Many neurodegenerative diseases are also caused by a gain of toxicity of mutant proteins. For example, PD can be caused by mutations in α-synuclein, and HD is caused by polyQ expansion in htt. To generate animal models of such diseases will require knock-in mutations in the genes encoding for the disease proteins. Although the current knock-in rate with CRISPR/Cas9 is low, rapidly developing technology has improved its knock-in efficiency. For example, the use of inhibitors of NHEJ significantly increased the knock-in rate in mammalian cells [80]. Recently, direct nuclear delivery of Cas9 protein complex with chemically synthesized dual RNA was reported to generate knock-in mice with up to 50 % efficiency [81]. Thus, the newly developed CRISPR/Cas9 system holds great promise for use in non-human primates and large animals to generate knock-in models of human diseases or to modify specific genes.

The off-target and mosaic issues in large animal models need to be considered carefully. This is because large animals like monkeys need to be analyzed before producing offspring; thus, the off-target issue is critical and can confound the phenotypes of founder animals. Because off-target events were not seen in established CRISPR/Cas9-targeted monkeys [40‐42], it is likely that any off-target effect is quite minimal and can be prevented by designing highly selective gRNA containing adequate mismatched base pairs with other genes. Use of bioinformatic screening to search for unique genomic targets and use of paired Cas9 nickases can also reduce off-targets [59, 82]. Because promotion of HDR over NHEJ has been found to increase knock-in targeting [80, 83], drugs or chemicals that are able to increase this promotion should also help decrease the frequency of off-targets and increase knock-in rate.
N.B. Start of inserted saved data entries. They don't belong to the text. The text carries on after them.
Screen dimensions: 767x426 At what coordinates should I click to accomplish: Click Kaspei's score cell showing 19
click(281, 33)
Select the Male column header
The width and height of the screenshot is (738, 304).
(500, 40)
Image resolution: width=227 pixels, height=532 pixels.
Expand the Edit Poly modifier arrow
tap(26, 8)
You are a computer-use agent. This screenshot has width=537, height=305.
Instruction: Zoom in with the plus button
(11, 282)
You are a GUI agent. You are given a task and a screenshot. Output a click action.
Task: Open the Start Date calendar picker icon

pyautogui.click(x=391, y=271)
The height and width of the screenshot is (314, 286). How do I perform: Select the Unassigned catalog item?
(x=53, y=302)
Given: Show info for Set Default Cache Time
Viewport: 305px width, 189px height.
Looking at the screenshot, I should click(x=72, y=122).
If we want to create animal models with loss-of-function phenotypes, mosaic mutations can achieve this goal by disrupting gene function. It is important, however, to ensure that the targeted gene has lost its function. We have recently shown that indel mutations in more than 87 % of the monkey dystrophin gene is sufficient to lead to the loss of expression of dystrophin and consequently results in muscle degeneration as seen in Duchenne muscular dystrophy (DMD) [65]. Thus, quantification of the rates of mosaic mutations, especially those that can disrupt gene expression, is important to assess the functional inactivation of the targeted gene.
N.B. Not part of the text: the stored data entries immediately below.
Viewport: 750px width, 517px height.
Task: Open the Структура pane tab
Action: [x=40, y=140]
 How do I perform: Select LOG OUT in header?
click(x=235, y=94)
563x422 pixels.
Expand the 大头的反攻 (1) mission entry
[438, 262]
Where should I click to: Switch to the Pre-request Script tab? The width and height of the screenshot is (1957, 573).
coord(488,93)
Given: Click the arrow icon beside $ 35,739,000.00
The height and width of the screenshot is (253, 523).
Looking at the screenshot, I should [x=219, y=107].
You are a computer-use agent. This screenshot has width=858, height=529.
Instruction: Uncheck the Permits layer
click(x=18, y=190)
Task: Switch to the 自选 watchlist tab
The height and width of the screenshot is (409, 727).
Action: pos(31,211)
Given that DNA repair mechanisms may not be identical in germline and postmitotic neuronal cells, it remains unclear whether there are lower mosaic mutation rates in mature neuronal cells in adult animals. Since CRISPR/Cas9 can also target genes in adult neuronal cells [84‐86], it can be applied to the brains of adult animals via stereotaxic injection of viral expression vectors. Such application may limit mosaic and off-target effects to the injected brain region, and more importantly, will enable us to examine brain regional effects of mutant genes. Also, by comparing animals at different ages, age-dependent effects of mutant genes can be assessed. Such studies may be particularly useful for large animals to mimic distinct and age-dependent neurodegeneration, which is a pathological feature in different types of neurodegenerative diseases. Also, direct administration of gRNA/Cas9 into specific brain regions of adult large animals to modify neuronal genes does not involve genetic manipulation in germline cells and the extended time for animal development and maturation, which could be an alternative method to rapidly generate large animal models of neurodegenerative diseases.
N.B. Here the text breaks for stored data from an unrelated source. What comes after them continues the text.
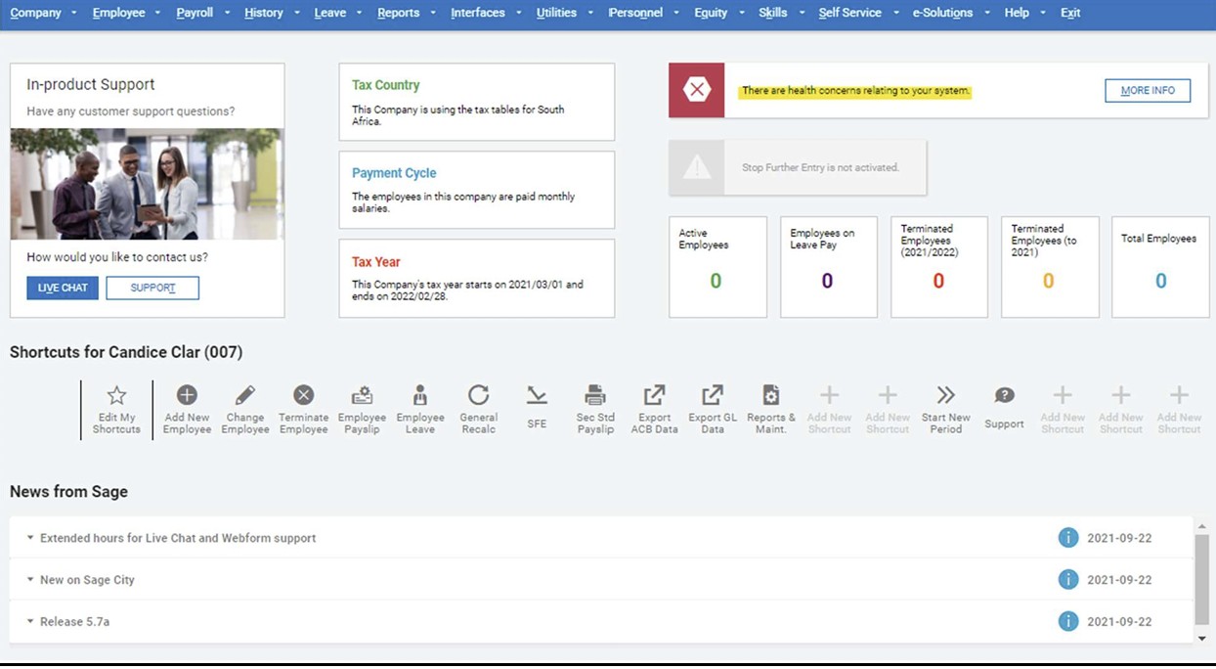Open the Change Employee pencil shortcut
The width and height of the screenshot is (1216, 669).
pyautogui.click(x=244, y=396)
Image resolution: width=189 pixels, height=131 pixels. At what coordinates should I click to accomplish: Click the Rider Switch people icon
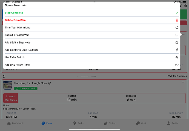click(177, 57)
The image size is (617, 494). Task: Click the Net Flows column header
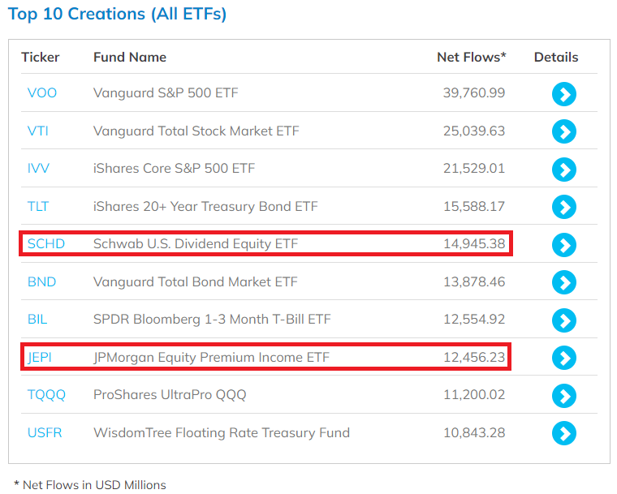tap(471, 57)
It should also be pointed out that analysis of the phenotypes of large animal models requires further development of behavioral assays that can be applied to large animals. Also, the number of large animals generated with genetic modification is often not sufficient to provide rigorous statistical analyses. All these obstacles remain to be overcome so that large animal models can be more widely utilized.